Given request
Rewrite the entries as a JSON list of strings, one string per line, beginning with the first line and continuing through the line with "The height and". Leave out any blank lines.

[Stored data]
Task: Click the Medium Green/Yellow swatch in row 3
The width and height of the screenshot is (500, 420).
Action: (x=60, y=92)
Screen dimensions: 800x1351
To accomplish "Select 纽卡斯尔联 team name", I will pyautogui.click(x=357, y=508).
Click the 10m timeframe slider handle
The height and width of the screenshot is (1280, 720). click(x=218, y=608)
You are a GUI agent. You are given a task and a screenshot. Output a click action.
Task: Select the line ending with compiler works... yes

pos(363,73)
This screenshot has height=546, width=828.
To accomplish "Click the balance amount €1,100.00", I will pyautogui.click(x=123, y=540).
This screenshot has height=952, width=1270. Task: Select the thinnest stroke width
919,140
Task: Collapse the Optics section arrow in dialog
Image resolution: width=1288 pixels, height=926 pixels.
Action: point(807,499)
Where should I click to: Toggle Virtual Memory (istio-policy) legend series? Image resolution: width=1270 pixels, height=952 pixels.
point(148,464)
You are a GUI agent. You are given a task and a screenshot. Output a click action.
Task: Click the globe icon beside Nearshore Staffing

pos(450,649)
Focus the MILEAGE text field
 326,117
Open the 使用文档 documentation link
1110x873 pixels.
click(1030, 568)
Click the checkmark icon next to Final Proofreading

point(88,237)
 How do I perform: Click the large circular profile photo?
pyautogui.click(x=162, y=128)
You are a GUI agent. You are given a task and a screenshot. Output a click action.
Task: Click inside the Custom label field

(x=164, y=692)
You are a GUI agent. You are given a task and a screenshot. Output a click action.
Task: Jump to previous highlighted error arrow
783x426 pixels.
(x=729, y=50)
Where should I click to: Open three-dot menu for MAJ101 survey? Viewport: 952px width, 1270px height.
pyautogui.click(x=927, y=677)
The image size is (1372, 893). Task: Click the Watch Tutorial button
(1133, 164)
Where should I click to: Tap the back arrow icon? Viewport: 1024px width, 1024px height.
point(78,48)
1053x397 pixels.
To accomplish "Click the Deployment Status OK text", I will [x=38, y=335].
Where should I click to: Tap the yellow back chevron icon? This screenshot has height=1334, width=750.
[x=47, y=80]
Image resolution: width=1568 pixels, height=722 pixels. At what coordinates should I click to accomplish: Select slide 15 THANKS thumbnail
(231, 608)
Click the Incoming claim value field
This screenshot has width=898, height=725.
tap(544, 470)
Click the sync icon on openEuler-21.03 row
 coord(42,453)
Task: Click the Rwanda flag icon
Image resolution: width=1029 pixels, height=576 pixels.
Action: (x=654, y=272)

Written answer
[
  "Task: Click the Medium Green/Yellow swatch in row 3",
  "The width and height of the screenshot is (500, 420).",
  "Action: (x=60, y=92)",
  "Screen dimensions: 800x1351",
  "To accomplish \"Select 纽卡斯尔联 team name\", I will pyautogui.click(x=357, y=508).",
  "Click the 10m timeframe slider handle",
  "The height and width of the screenshot is (1280, 720). click(x=218, y=608)"
]